These images show the results of using the Open Shading Language (OSL) to write a variety of shaders for use with RenderMan for Maya.



Cross

Used in a Shading Network

OSL Code

cross.osl

Circle

Used in a Shading Network

OSL Code

circle.osl

Donut

Used in a Shading Network

OSL Code

donut.osl

Final Thoughts


I certainly do have a few thoughts and feelings about this assignment. Overall it was an incredibly informative process, and I learned a great deal more about RenderMan than I had originally thought I would. This is certainly due to the issues with my back faces turning out black repeatedly despite having double sided turned on in the attribute editor.
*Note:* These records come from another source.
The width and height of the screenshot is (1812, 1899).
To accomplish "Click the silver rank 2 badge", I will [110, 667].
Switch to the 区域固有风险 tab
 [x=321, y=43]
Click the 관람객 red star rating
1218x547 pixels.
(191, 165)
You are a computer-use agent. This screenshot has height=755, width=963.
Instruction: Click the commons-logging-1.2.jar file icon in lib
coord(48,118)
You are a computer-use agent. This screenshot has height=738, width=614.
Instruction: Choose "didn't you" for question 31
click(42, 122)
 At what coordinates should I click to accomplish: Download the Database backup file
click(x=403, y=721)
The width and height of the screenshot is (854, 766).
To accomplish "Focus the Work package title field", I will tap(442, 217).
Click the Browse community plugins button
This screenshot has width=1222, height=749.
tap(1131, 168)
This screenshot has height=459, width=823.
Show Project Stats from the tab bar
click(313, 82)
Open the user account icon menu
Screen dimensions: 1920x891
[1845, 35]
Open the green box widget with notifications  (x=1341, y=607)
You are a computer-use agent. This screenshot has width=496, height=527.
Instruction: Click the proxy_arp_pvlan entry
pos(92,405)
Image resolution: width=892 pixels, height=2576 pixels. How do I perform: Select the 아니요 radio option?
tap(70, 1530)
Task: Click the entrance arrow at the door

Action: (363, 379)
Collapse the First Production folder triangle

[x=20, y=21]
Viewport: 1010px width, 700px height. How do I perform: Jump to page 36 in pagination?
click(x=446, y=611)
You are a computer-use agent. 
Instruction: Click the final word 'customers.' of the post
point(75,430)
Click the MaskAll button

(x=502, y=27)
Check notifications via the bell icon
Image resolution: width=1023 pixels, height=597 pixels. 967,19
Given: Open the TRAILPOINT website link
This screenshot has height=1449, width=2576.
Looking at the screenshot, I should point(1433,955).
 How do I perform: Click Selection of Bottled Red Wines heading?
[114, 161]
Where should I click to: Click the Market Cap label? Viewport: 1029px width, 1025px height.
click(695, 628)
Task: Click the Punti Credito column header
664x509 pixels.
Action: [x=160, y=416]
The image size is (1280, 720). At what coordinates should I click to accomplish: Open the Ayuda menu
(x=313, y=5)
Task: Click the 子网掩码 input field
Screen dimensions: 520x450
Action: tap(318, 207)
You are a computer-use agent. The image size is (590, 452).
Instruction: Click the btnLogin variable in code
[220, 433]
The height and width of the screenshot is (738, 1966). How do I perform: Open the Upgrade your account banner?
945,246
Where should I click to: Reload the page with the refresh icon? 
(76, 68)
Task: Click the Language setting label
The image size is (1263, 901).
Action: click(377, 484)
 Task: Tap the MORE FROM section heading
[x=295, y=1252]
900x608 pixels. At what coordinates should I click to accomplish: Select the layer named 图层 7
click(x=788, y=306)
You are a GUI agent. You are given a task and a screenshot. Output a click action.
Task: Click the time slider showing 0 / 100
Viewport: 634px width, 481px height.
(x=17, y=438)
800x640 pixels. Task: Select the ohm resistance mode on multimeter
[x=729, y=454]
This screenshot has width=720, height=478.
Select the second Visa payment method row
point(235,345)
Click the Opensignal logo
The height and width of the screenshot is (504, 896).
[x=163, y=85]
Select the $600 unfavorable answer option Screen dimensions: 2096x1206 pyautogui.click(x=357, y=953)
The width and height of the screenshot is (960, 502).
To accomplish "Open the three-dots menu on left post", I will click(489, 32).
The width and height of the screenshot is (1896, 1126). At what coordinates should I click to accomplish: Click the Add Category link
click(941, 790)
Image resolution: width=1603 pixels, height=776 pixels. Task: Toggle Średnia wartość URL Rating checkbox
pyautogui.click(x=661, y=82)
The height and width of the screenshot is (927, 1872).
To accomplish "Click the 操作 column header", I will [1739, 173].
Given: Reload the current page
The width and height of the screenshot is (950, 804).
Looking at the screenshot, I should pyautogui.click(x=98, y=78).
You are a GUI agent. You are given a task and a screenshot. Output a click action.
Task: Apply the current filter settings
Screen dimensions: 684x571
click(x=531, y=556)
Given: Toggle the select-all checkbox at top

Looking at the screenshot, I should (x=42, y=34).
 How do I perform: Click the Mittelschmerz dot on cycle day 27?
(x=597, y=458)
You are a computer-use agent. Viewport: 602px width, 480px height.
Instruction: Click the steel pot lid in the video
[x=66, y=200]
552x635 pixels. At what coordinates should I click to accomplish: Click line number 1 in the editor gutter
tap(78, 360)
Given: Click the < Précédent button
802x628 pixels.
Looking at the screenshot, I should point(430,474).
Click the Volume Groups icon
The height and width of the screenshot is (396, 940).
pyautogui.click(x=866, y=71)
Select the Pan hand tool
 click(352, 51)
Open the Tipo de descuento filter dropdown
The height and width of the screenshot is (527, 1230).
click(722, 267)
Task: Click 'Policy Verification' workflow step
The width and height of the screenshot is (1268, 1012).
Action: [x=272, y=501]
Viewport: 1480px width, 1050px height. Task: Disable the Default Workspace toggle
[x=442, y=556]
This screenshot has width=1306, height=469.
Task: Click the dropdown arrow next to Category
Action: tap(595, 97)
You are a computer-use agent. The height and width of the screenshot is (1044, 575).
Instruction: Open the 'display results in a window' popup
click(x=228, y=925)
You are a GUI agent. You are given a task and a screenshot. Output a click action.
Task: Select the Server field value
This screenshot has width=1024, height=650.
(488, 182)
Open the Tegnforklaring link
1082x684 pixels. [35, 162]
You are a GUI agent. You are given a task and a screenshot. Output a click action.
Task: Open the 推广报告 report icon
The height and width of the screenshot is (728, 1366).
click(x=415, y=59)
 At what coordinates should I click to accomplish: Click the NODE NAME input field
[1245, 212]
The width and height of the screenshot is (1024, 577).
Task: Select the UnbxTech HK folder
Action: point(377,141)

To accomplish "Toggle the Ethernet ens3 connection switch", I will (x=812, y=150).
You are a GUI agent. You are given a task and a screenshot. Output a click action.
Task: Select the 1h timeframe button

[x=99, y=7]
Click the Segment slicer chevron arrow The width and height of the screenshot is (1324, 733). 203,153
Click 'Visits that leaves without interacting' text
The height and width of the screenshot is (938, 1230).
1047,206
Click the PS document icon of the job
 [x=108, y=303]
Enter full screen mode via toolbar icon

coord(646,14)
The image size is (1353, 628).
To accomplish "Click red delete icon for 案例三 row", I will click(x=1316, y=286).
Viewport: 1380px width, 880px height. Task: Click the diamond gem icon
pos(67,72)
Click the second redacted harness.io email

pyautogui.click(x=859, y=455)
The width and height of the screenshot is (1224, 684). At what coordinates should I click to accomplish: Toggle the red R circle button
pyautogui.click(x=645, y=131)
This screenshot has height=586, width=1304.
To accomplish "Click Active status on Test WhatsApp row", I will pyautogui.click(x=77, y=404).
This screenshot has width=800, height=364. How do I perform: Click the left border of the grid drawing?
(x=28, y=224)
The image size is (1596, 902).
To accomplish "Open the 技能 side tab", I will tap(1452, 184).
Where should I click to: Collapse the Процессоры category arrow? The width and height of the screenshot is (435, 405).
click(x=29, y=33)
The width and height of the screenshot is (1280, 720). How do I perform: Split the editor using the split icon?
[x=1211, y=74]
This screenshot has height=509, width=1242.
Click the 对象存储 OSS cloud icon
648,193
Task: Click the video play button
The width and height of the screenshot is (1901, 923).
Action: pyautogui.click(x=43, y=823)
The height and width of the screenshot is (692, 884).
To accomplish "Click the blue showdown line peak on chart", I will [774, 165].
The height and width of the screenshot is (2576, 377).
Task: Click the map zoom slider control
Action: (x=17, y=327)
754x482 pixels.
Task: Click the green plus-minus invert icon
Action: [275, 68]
After several restarts and a solid day of looking through the RenderMan documentation online I learned a whole lot about the PxrShader as well as a fair amount additional with the PxrLights whilst looking for a solution, which turned out to be pretty mundane. As it turns out, not only must double sided be enabled in the object's attribute editor, but must also be enabled on the surface shader itself! Additionally if you want the colors split you have to uncheck "same as diffuse" which certainly made me feel a little foolish as that was something we had covered in class, and a step I was fairly certain I followed, but clearly missed. I have certainly gotten a lot faster at assigning and re-assigning custom attributes and managing my hypershade to reduce redundancies and optimize the number of nodes being used at any given time. Save for my own self caused stress I thoroughly enjoyed the application and recontextualization of earlier content in the course to create these simple shaders.